Observations and personal conclusions on the KDE release process since 4.0

Tom Albers toma at kde.org
Wed Jun 30 00:20:16 CEST 2010


On Tue, 29 Jun 2010 21:52:00 +0200, "Wulf C. Krueger"
<philantrop at exherbo.org> wrote:
> Hello! 
> 
> Please don't take any of the following personally - it's not meant to
> offend  
> 
> anyone.  

Hi, 

Thanks for the overview, it was a nice read. While you have valid points,
some are not. The biggest problem you seem to have is with announcing
untested tarballs. You have to understand that we are announcing them to
the packagers. They help to find problems with the tarballs. That's
perfectly fine.

If they have a problem and don't want to run into the chance of starting
from scratch, they can wait untill we officially announce the tarballs. At
that point the tarballs are ready and with help of the distro's that do
have tried to build it, we know for a fact that it will build on almost
every machine.

The option to prevent this is, as you suggested, to first build everything
our self. Then pass it to the packagers so they can prepare packages, then
announce it.

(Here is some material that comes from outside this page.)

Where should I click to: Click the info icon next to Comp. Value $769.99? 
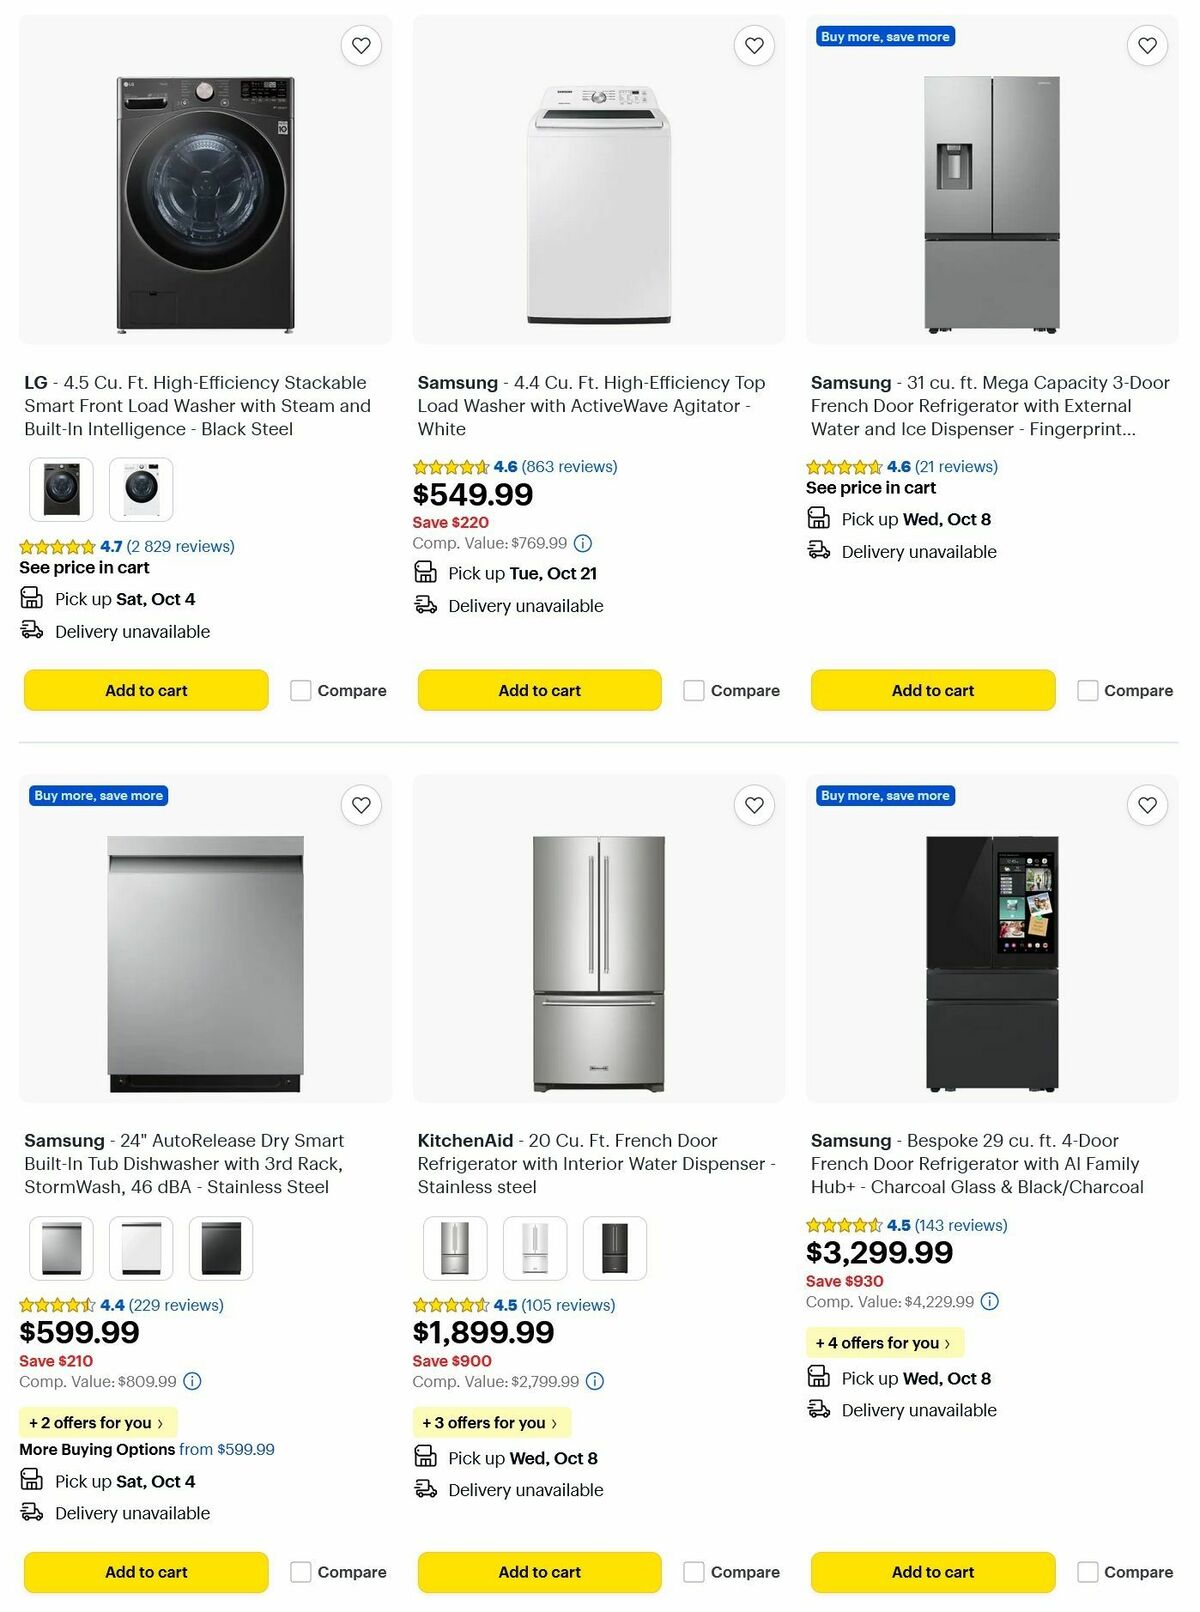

That will set us back a week in every release. This is not
possible as in that case there would for example be a week between release
and the next tagging, which gives no time to incorporate bugs from a
previous release. QA-wise even worse. 

Last point I would like to comment about is your statement that an
increase in minor releases says something about the quality. That's untrue,
the minor releases are time based (released at the first Wednesday of the
month iirc) and or not based on the amount of bugs solved at all.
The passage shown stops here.